EXERCISE – Extract the whole listing as it stands. Do not include the pictures.

= = = =

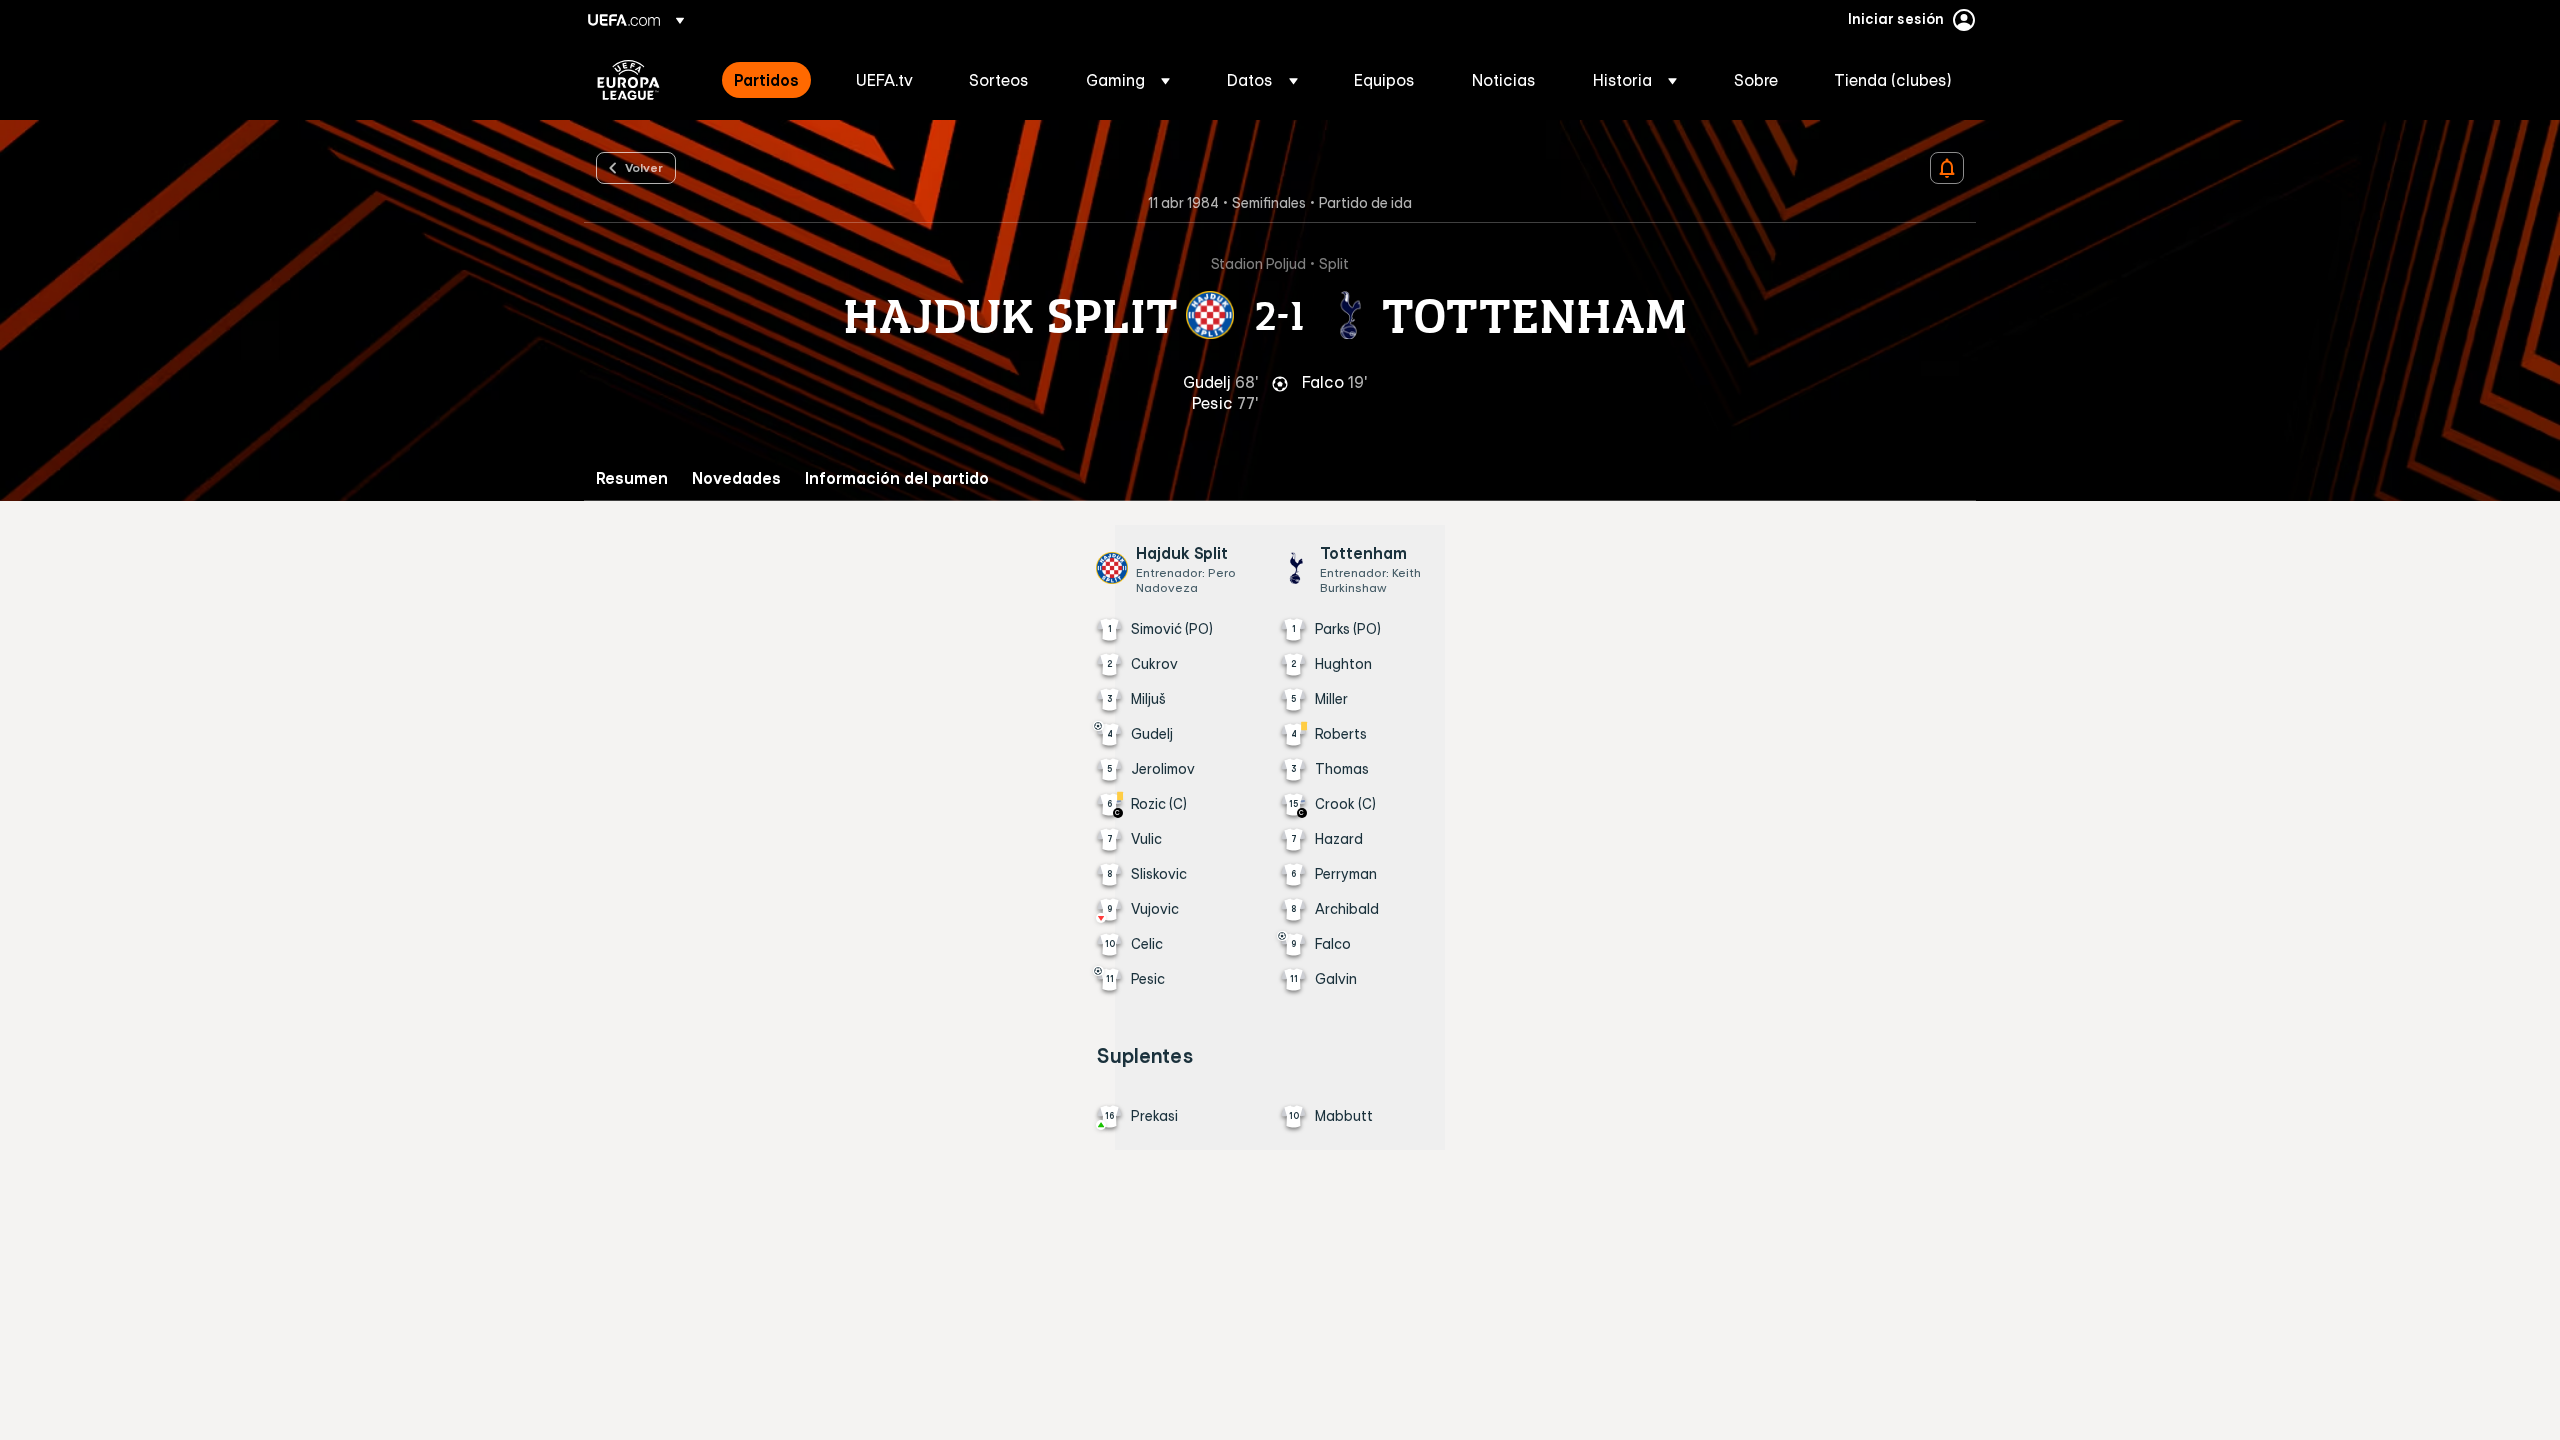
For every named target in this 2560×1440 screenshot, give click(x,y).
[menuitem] (770, 80)
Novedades (736, 478)
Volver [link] (644, 167)
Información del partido (897, 478)
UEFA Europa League (628, 80)
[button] (1128, 80)
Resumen (632, 478)
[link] (766, 80)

= = = =

SOLUTION TO THIS TASK –
For every named target in this 2560×1440 screenshot, give click(x,y).
[menuitem] (770, 80)
Novedades (736, 478)
Volver [link] (644, 167)
Información del partido (897, 478)
UEFA Europa League (628, 80)
[button] (1128, 80)
Resumen (632, 478)
[link] (766, 80)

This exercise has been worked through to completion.